Brexit uncertainty ‘fails to slow venture capital flow’

Amy Burnett, manager, KPMG Enterprise with Catherine Burnet, senior partner

Venture capital investment into Scotland remains robust in spite of Brexit uncertainty, according to new figures.

More than £32 million of venture capital was invested into Scottish start-ups in the third quarter of 2019, according to KPMG’s latest Venture Pulse survey.

The figures, compiled by Pitchbook, reveal that both deal volume has dipped slightly, from 16 deals in the previous quarter, to 13 in Q3, deal value has increased, from £23.8 million in the second quarter of 2019, to £32.42 million in quarter three.

The start-ups that benefited from funding included life sciences business, firms focused on agri-tech, and manufacturing business, with nine based in Edinburgh and the Borders, three in Glasgow and West Central Scotland, and one in Dundee.
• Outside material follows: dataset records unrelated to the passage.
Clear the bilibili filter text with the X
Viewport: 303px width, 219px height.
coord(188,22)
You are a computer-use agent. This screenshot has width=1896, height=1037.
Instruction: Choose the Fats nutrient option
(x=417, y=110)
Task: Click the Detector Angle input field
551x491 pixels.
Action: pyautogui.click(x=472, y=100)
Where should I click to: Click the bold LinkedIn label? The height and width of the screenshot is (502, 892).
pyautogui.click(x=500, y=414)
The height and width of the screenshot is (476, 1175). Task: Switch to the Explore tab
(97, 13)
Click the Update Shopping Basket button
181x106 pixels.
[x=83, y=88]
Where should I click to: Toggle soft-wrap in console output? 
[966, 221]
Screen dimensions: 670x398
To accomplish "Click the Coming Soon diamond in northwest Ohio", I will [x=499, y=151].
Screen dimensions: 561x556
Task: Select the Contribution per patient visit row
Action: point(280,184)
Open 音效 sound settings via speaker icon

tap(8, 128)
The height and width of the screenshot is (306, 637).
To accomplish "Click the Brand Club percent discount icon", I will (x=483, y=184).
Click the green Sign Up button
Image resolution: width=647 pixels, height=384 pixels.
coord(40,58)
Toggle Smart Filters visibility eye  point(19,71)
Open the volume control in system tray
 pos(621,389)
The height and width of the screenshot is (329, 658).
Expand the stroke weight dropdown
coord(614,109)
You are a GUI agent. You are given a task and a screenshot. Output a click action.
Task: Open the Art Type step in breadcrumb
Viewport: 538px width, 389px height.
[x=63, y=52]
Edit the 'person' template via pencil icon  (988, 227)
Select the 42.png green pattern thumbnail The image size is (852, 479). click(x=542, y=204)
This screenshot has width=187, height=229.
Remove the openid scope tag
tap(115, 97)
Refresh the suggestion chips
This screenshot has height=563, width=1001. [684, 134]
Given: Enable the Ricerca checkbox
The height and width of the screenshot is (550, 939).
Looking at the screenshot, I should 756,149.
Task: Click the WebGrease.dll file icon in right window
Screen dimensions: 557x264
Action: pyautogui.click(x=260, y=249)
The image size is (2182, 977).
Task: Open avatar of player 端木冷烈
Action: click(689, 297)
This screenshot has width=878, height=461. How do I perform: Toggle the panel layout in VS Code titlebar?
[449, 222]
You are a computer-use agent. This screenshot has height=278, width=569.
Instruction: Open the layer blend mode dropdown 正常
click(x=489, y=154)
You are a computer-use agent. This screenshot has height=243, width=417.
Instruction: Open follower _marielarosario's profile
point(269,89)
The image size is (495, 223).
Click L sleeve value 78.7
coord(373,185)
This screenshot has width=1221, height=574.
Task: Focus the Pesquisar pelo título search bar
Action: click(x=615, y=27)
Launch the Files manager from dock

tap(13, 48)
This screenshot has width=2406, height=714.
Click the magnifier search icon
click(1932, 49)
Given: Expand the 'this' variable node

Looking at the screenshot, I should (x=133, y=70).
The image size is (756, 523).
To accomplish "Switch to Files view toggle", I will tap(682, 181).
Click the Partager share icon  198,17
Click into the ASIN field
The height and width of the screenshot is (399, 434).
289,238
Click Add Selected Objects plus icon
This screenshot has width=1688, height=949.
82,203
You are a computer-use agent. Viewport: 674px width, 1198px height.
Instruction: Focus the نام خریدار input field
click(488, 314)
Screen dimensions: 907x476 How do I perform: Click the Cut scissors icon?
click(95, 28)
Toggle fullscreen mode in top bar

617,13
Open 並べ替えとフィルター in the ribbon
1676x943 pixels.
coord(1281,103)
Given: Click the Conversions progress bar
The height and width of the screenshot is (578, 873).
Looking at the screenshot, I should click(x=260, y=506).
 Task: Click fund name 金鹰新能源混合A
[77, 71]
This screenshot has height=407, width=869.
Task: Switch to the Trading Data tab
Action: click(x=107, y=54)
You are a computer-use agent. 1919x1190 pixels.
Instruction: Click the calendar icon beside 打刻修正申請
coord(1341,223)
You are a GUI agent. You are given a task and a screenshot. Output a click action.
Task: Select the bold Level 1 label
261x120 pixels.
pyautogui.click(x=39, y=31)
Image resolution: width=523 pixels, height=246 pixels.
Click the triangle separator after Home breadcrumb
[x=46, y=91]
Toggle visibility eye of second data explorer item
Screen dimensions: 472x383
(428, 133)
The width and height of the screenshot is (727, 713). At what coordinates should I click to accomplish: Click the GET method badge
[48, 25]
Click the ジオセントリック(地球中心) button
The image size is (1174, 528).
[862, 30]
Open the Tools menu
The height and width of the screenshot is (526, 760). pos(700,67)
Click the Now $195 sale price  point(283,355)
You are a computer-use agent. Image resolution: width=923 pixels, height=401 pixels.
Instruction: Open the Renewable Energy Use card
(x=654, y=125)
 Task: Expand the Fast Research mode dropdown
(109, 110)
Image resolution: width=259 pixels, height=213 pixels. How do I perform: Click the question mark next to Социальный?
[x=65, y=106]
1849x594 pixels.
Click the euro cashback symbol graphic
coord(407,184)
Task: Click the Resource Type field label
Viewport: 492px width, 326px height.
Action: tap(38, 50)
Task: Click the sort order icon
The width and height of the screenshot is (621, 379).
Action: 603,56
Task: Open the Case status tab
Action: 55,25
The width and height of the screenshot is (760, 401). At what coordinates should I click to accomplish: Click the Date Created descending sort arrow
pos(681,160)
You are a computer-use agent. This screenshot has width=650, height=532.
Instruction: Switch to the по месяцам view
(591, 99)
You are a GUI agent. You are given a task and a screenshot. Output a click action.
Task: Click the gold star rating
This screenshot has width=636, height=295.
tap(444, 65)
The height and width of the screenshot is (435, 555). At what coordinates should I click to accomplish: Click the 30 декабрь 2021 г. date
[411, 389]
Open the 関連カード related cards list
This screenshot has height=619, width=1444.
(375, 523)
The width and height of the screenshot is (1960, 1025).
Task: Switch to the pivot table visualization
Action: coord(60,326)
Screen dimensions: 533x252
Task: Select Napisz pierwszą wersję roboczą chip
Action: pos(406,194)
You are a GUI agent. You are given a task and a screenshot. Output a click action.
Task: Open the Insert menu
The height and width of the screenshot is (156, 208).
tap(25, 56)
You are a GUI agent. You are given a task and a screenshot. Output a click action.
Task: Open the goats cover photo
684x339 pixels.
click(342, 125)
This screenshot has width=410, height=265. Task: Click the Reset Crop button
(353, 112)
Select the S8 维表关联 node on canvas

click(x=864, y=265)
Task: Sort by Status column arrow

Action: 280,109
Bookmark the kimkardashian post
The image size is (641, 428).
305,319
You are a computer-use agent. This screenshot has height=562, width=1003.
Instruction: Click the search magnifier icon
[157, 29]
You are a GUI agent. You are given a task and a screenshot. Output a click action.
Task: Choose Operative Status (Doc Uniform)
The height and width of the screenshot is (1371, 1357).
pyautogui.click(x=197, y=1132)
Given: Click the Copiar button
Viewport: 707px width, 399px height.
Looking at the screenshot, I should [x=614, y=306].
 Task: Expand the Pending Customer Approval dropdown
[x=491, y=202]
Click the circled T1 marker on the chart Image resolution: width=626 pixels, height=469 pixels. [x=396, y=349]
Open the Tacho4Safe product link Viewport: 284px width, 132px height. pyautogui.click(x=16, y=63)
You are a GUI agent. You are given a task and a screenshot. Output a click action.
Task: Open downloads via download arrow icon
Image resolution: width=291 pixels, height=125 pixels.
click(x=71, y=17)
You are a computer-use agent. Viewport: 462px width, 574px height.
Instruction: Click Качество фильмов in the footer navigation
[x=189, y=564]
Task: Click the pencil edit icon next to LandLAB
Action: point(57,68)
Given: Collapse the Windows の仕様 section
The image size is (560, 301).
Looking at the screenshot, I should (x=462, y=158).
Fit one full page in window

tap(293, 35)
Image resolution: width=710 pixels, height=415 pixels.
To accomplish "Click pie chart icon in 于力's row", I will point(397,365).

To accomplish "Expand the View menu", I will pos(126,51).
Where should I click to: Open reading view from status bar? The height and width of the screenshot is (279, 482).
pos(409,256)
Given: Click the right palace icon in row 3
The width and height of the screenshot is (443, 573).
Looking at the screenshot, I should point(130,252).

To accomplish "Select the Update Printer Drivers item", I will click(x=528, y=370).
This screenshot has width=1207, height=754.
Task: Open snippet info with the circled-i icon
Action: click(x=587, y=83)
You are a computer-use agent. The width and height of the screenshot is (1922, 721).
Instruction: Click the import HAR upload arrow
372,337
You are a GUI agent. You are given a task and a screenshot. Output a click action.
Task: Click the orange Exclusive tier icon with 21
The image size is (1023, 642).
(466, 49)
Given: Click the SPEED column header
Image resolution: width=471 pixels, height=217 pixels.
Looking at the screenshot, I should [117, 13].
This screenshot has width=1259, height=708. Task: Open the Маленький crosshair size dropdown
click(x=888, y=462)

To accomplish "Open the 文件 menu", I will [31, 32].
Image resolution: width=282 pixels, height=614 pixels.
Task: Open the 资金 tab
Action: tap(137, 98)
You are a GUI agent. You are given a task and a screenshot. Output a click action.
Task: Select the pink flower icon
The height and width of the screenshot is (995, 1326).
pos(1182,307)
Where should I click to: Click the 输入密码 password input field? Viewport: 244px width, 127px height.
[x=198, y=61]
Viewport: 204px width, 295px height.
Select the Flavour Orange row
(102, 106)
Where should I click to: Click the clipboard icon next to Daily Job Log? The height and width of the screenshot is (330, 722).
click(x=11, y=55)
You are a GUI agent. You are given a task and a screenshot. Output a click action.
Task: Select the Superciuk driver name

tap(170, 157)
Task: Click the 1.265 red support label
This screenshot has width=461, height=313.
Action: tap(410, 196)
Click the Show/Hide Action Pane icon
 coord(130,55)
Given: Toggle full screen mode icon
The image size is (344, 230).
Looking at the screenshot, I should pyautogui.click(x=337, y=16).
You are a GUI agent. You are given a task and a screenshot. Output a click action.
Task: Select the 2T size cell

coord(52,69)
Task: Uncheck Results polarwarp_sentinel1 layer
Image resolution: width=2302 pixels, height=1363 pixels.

The most sizeable deal in the last quarter involved pharmaceutical and biotech firm MedAnnex. The Edinburgh-based business raised more than £11 million in venture capital backing, to assist it with its pioneering work, developing new treatments for conditions including autoimmune diseases.

UK-wide, VC investments have also risen, up 19% on the previous quarter, to more than £2.4bn.

Commenting on the data, Amy Burnett, manager in KPMG’s Enterprise team, said: “VC investment in Scotland’s fast-growth businesses is as robust as ever and it appears Brexit and other uncertainties have failed to slow the appetite for supporting tech-focused industry disrupters.

“One of the biggest challenges many start-up founders often discuss is the lack of access to funding and investment support, as it’s primarily centred on London. But, Scotland has begun to develop a reputation for collaborative tech start-up hubs and that has helped to unlock funding support from around the world.

“Looking ahead, we’re entering a period of great volatility, which will undoubtedly have some degree of impact. But, the VC market is in a robust position, with significant liquidity, which should ensure continued success for Scotland’s growth-hungry new businesses.”